── GIVEN DATA ──

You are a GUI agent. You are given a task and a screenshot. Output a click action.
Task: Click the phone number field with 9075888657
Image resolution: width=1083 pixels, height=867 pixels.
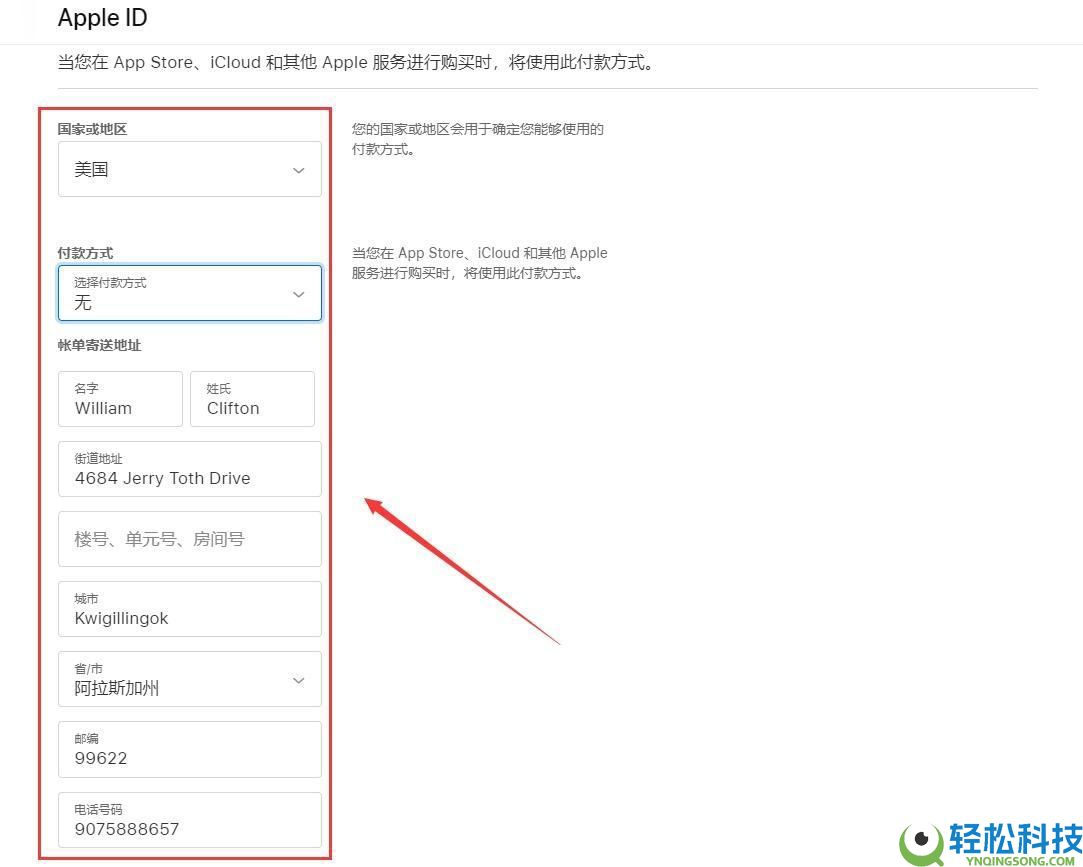click(x=190, y=820)
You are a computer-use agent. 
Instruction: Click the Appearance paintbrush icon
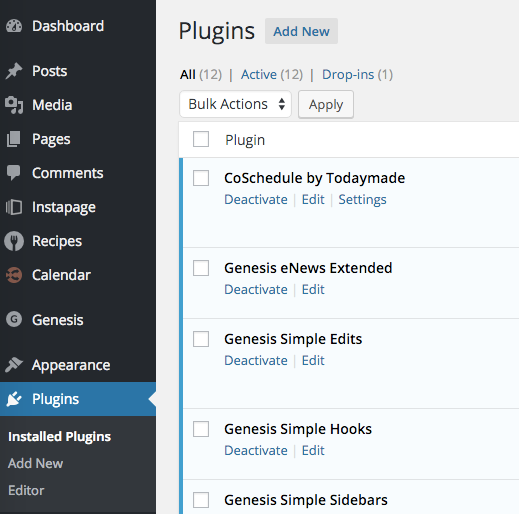[14, 365]
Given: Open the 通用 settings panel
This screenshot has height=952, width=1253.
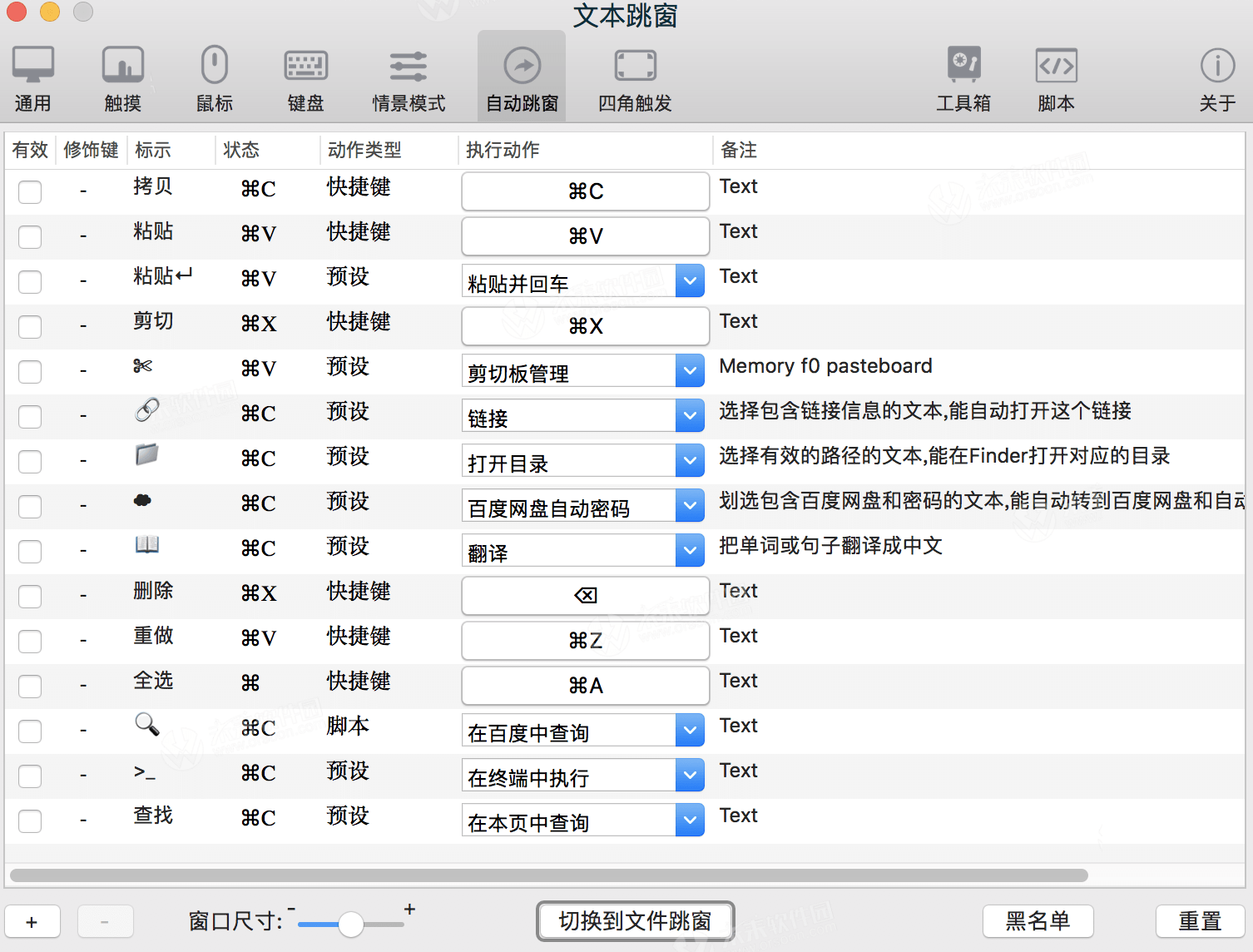Looking at the screenshot, I should (x=33, y=77).
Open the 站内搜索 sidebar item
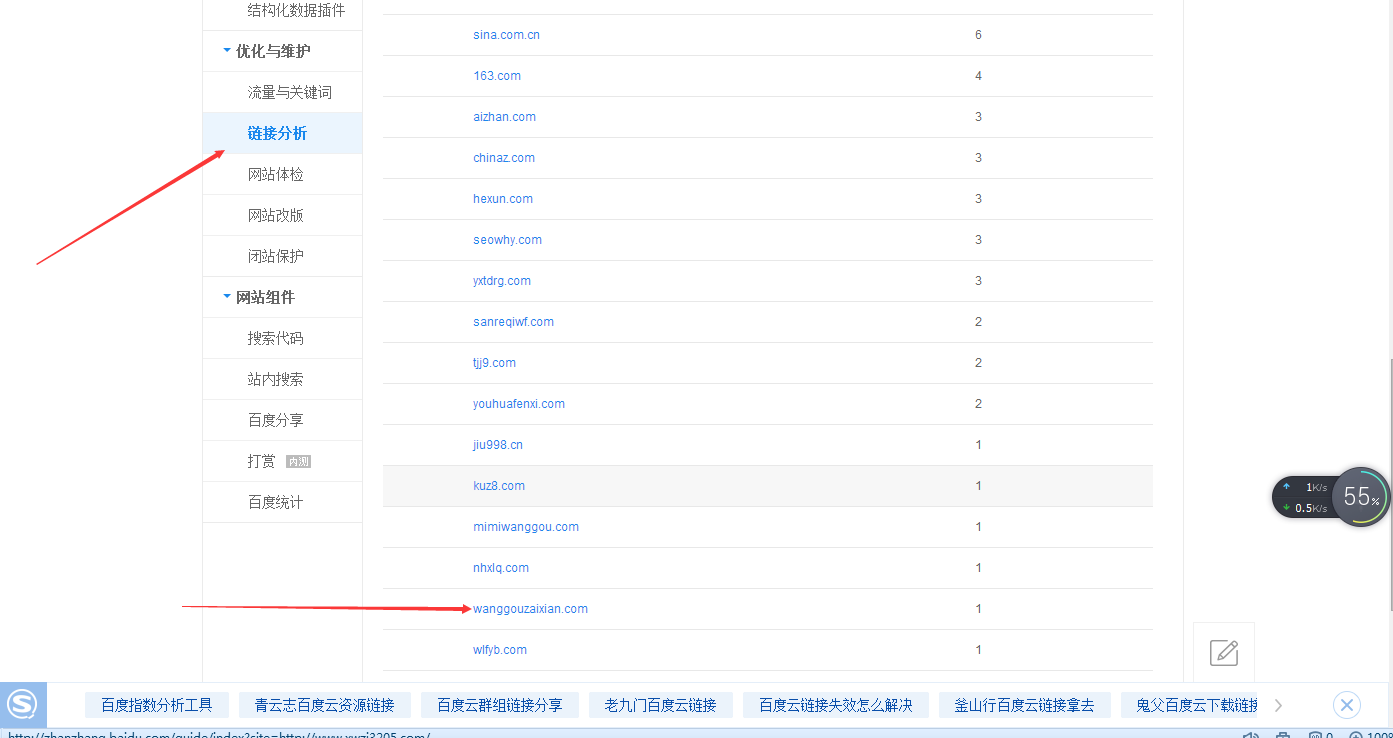Image resolution: width=1393 pixels, height=738 pixels. click(x=275, y=379)
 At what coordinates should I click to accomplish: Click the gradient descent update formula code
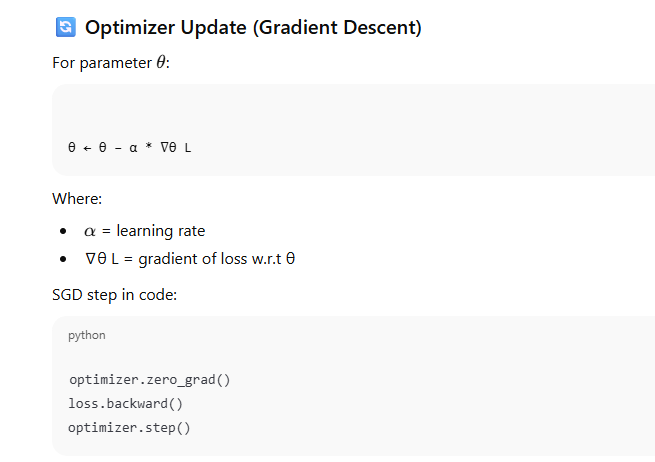point(130,147)
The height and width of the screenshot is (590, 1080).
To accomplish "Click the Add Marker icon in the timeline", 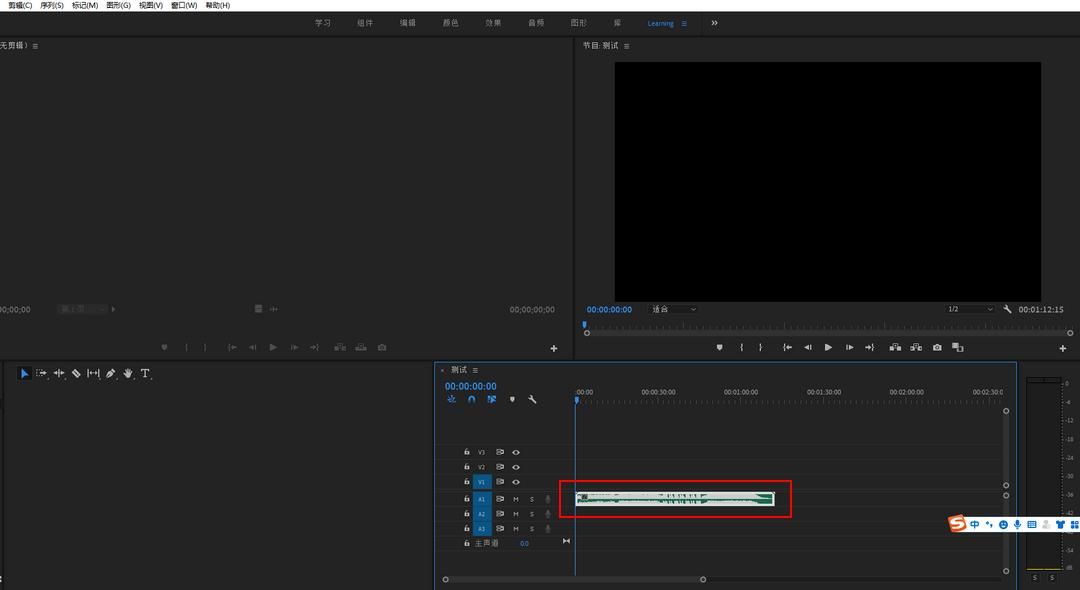I will pyautogui.click(x=512, y=399).
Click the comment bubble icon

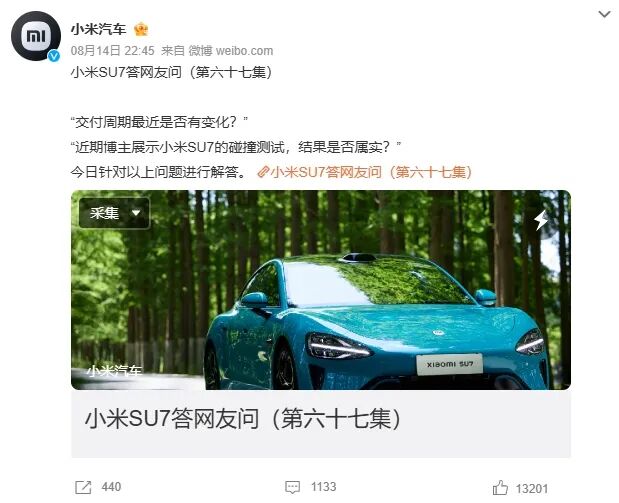coord(293,487)
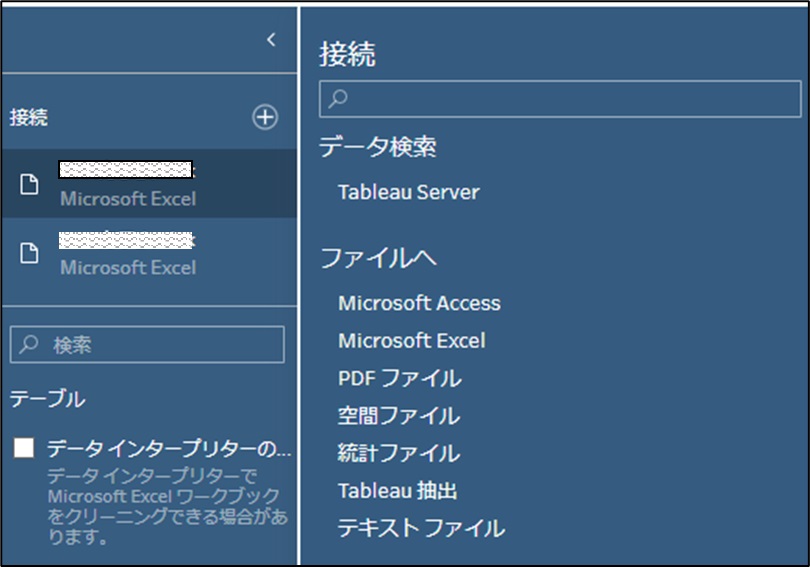This screenshot has width=810, height=567.
Task: Click the file icon of the highlighted Excel connection
Action: (x=30, y=184)
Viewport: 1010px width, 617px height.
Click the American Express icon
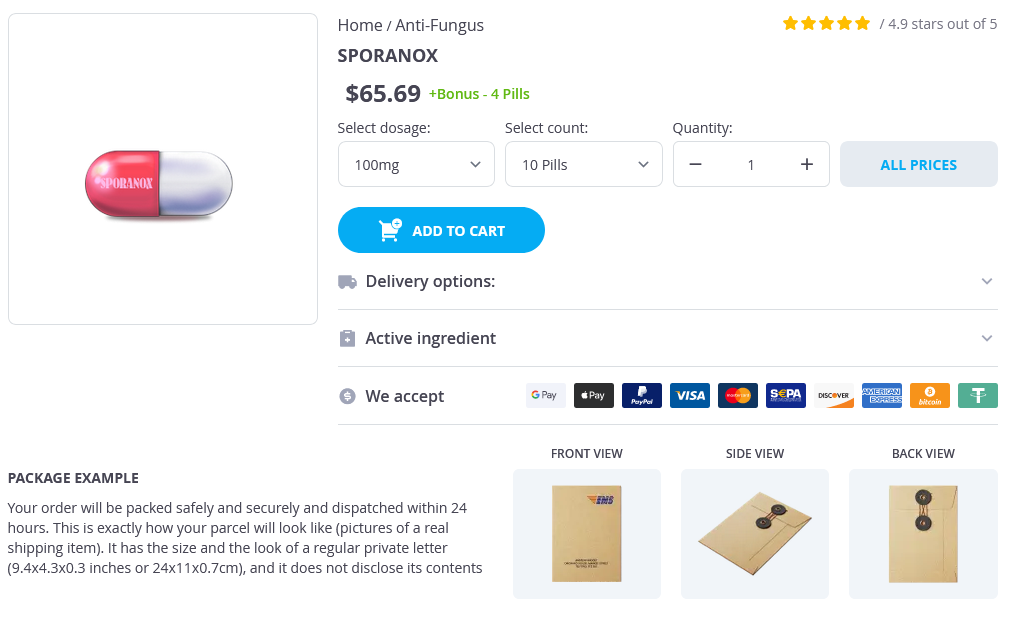pos(882,395)
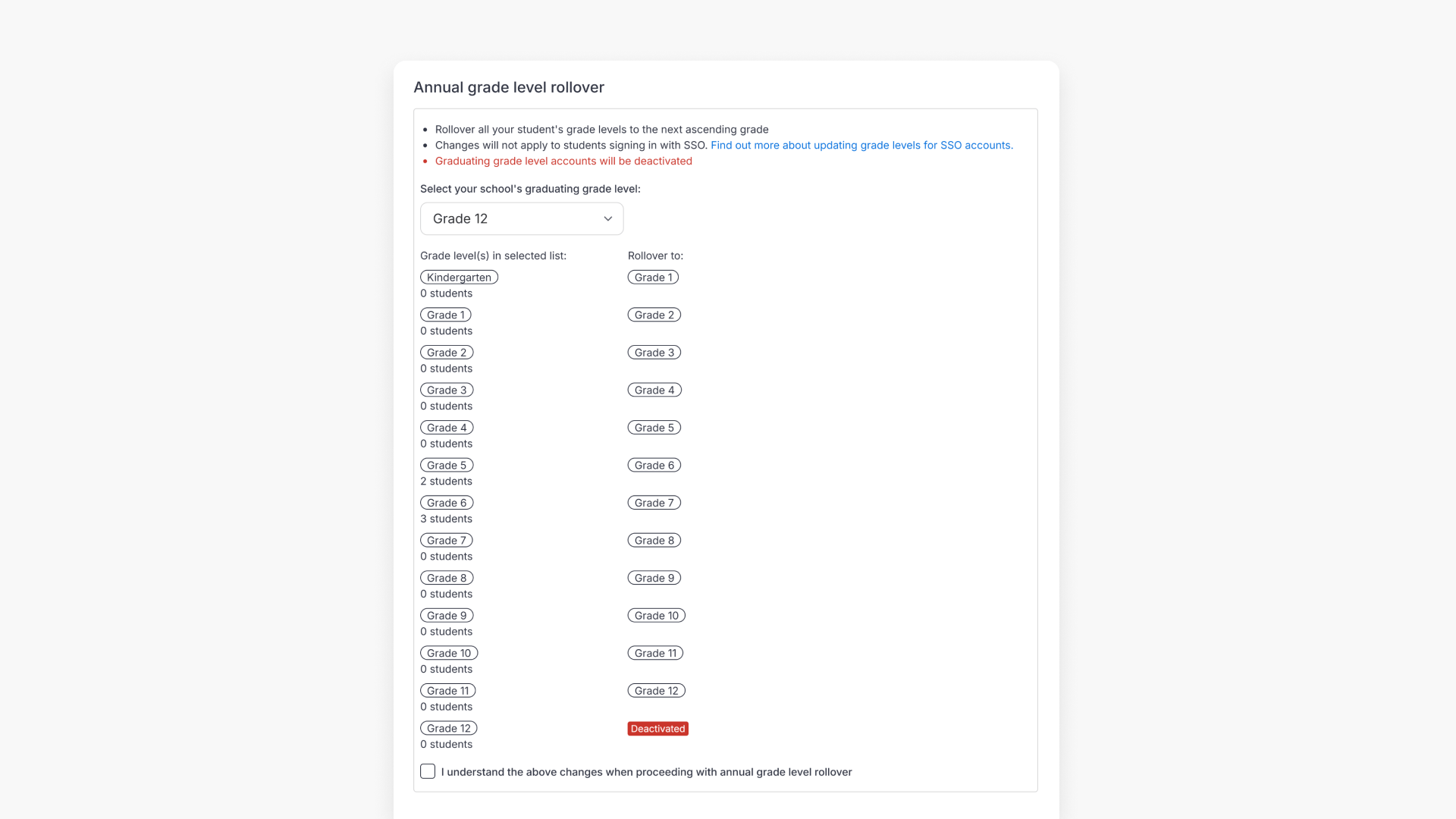
Task: Select the Grade 3 pill in selected list
Action: tap(446, 389)
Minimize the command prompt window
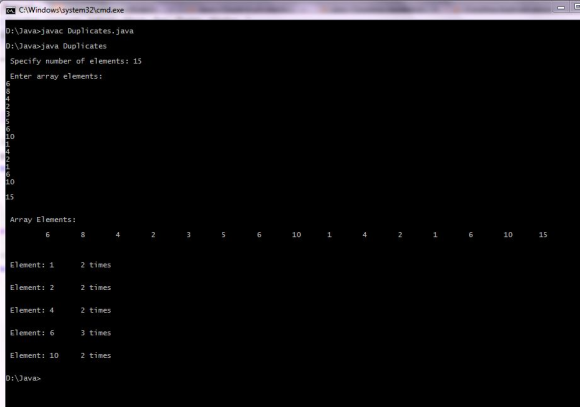 pos(561,8)
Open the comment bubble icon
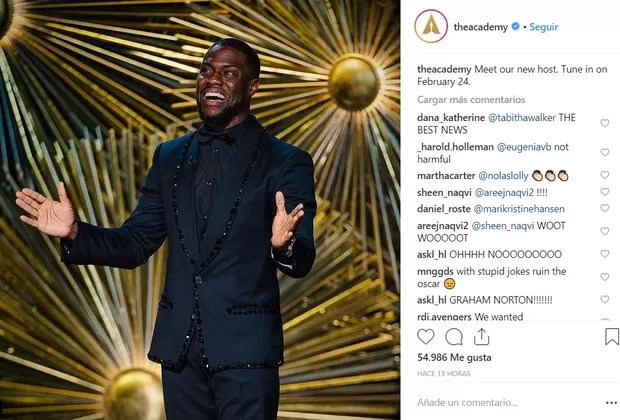620x420 pixels. [x=454, y=337]
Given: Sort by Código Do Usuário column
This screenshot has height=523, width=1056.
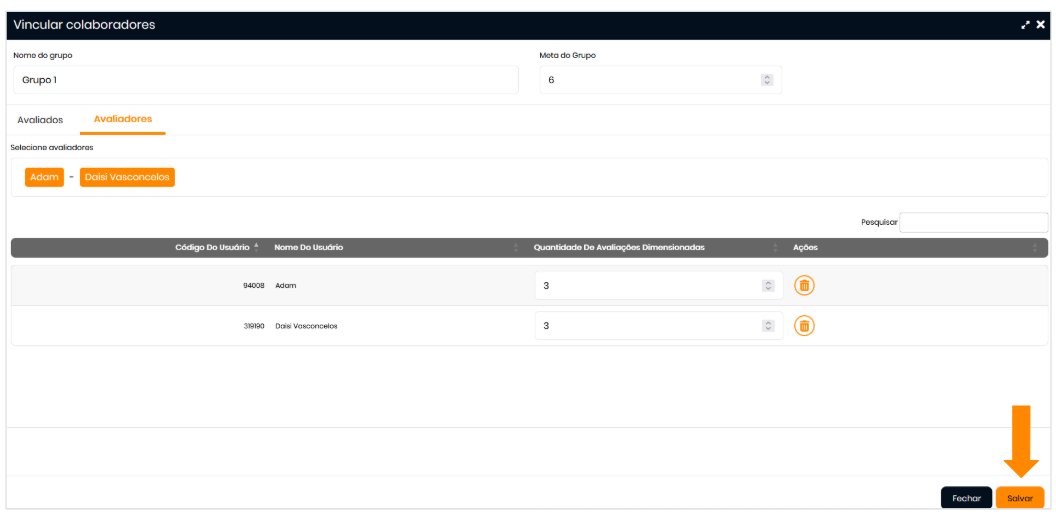Looking at the screenshot, I should 211,247.
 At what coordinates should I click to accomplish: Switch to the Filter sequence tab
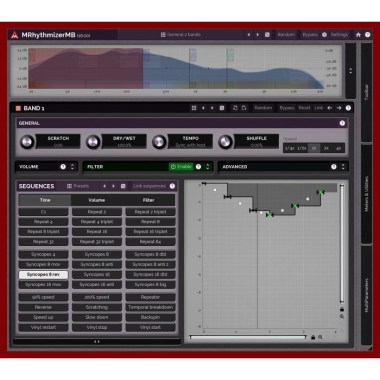click(x=149, y=200)
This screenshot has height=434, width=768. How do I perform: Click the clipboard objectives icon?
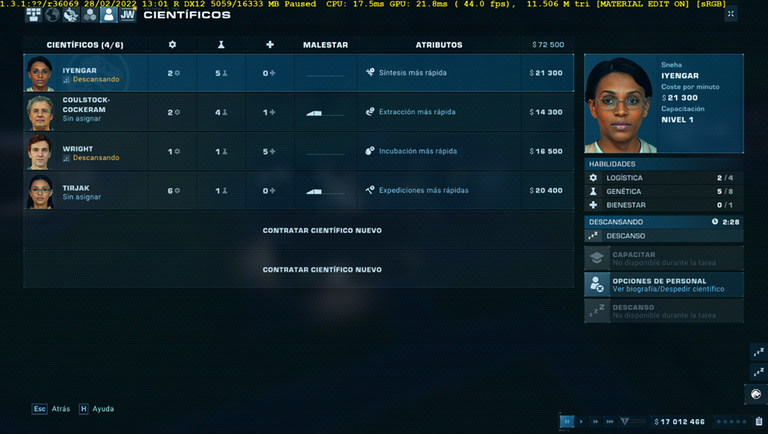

───

• [INSTRUCTIONS TO FOLLOW] What lines in the listing include the string "agent"? Copy them out.

• [ANSWER BOX]
You are a GUI agent. You are given a task and a screenshot. Output a click action.
You are a computer-use agent. 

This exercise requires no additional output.